Stored records:
++++++++++++++++++++
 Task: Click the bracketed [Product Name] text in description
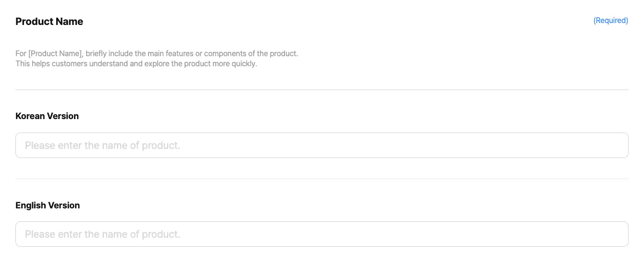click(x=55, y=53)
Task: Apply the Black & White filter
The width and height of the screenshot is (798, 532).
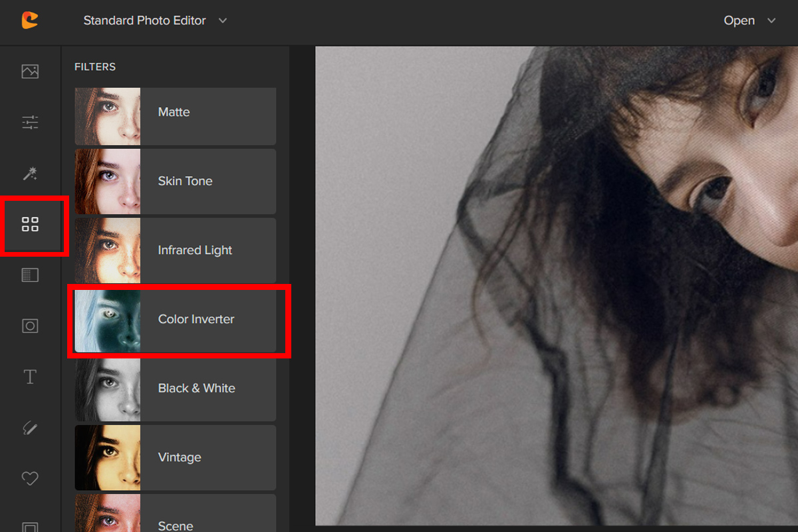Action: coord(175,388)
++++++++++++++++++++
** Prompt **
With the pictures set aside, please write out all of the records above exactly.

** Answer to this exercise **
 Task: Click the bracketed [Product Name] text in description
click(x=55, y=53)
Task: Apply the Black & White filter
The width and height of the screenshot is (798, 532).
Action: coord(175,388)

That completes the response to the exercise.